* START DATASET ENTRIES *

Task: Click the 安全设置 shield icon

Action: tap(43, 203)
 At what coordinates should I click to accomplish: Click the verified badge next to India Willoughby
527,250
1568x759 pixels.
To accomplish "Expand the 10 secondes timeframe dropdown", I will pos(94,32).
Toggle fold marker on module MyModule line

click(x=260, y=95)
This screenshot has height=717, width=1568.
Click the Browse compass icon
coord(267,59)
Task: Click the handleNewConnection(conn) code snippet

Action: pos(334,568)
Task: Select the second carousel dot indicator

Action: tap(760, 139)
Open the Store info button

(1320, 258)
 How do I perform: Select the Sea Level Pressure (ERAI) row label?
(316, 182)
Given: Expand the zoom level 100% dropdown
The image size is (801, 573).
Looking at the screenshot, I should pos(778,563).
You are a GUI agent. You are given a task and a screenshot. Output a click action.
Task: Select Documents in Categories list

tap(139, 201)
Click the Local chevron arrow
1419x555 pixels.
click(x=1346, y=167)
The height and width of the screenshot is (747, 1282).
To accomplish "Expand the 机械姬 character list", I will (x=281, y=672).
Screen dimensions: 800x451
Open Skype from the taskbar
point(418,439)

* END DATASET ENTRIES *

● THE REQUEST
Reproduce word for word the data from the line with "Task: Select the" to the line with "click(x=1346, y=167)", including both of those lines.

● SOLUTION FOR THIS PROBLEM
Task: Select the second carousel dot indicator

Action: tap(760, 139)
Open the Store info button

(1320, 258)
 How do I perform: Select the Sea Level Pressure (ERAI) row label?
(316, 182)
Given: Expand the zoom level 100% dropdown
The image size is (801, 573).
Looking at the screenshot, I should pos(778,563).
You are a GUI agent. You are given a task and a screenshot. Output a click action.
Task: Select Documents in Categories list

tap(139, 201)
Click the Local chevron arrow
1419x555 pixels.
click(x=1346, y=167)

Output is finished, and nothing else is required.